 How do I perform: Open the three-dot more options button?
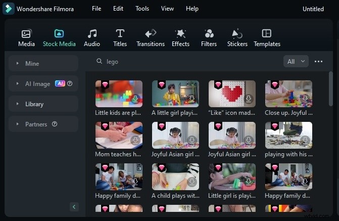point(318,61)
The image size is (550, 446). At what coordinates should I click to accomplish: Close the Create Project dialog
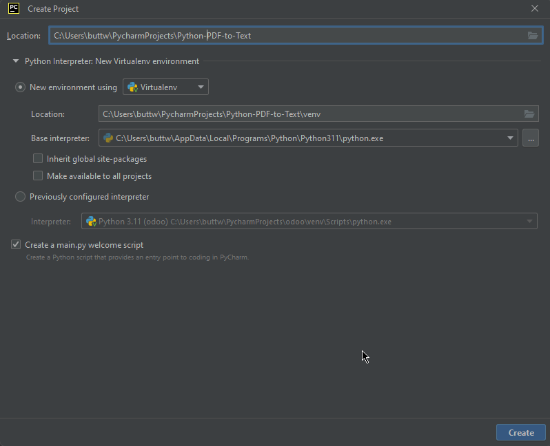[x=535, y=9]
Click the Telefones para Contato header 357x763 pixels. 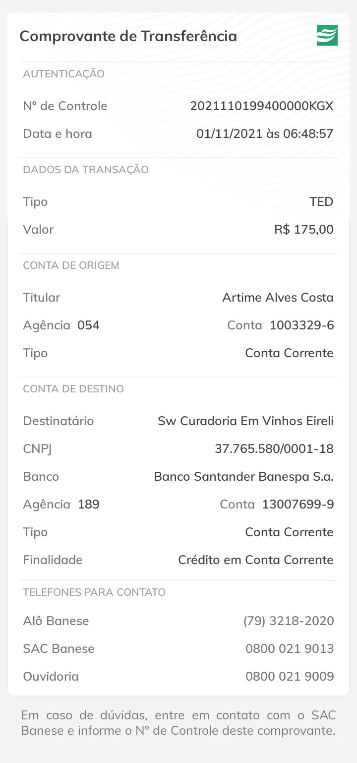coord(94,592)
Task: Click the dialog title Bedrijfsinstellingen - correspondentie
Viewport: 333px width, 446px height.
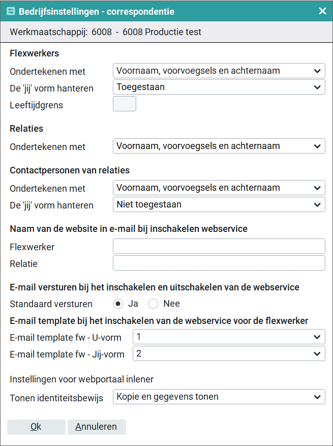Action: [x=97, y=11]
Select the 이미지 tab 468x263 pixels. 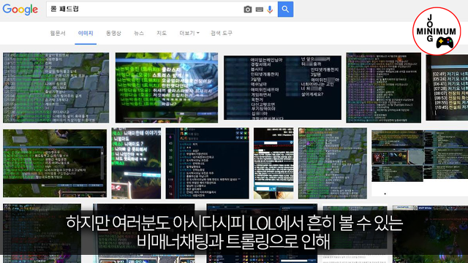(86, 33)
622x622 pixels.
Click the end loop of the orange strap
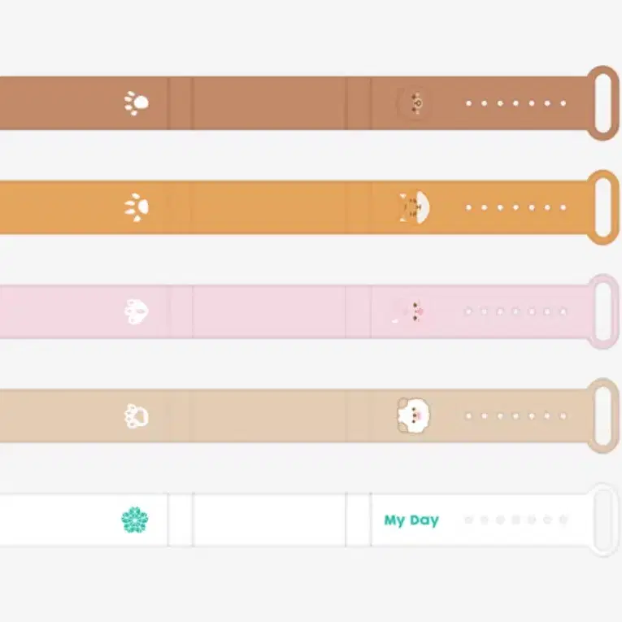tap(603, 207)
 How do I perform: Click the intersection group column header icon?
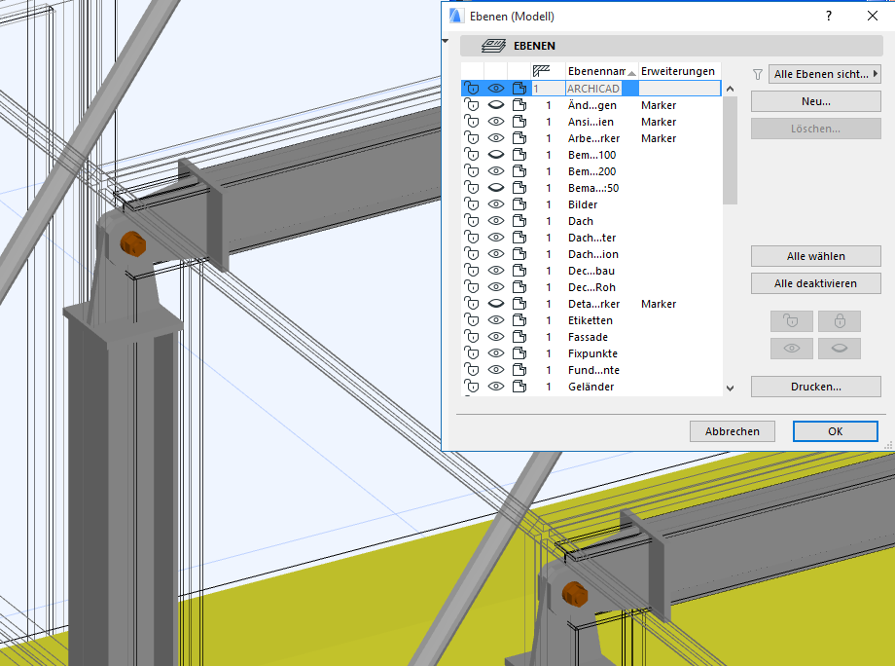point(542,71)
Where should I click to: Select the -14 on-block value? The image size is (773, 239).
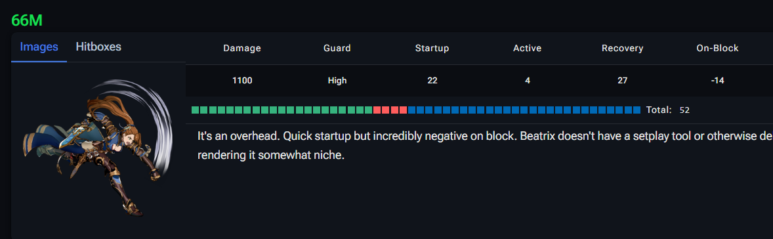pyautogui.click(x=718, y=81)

--

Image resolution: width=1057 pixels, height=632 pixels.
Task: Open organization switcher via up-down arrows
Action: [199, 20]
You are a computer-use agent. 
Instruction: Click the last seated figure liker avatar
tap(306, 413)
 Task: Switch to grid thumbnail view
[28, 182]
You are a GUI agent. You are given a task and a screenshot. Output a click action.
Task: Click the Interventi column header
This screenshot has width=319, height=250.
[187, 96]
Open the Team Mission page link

=== Task objective ===
Output should match, line for line, the stretch of the material above from the line holding "Task: Click the Interventi column header" through the line holding "Open the Team Mission page link".

=== Expected answer ===
Task: Click the Interventi column header
This screenshot has width=319, height=250.
[187, 96]
Open the Team Mission page link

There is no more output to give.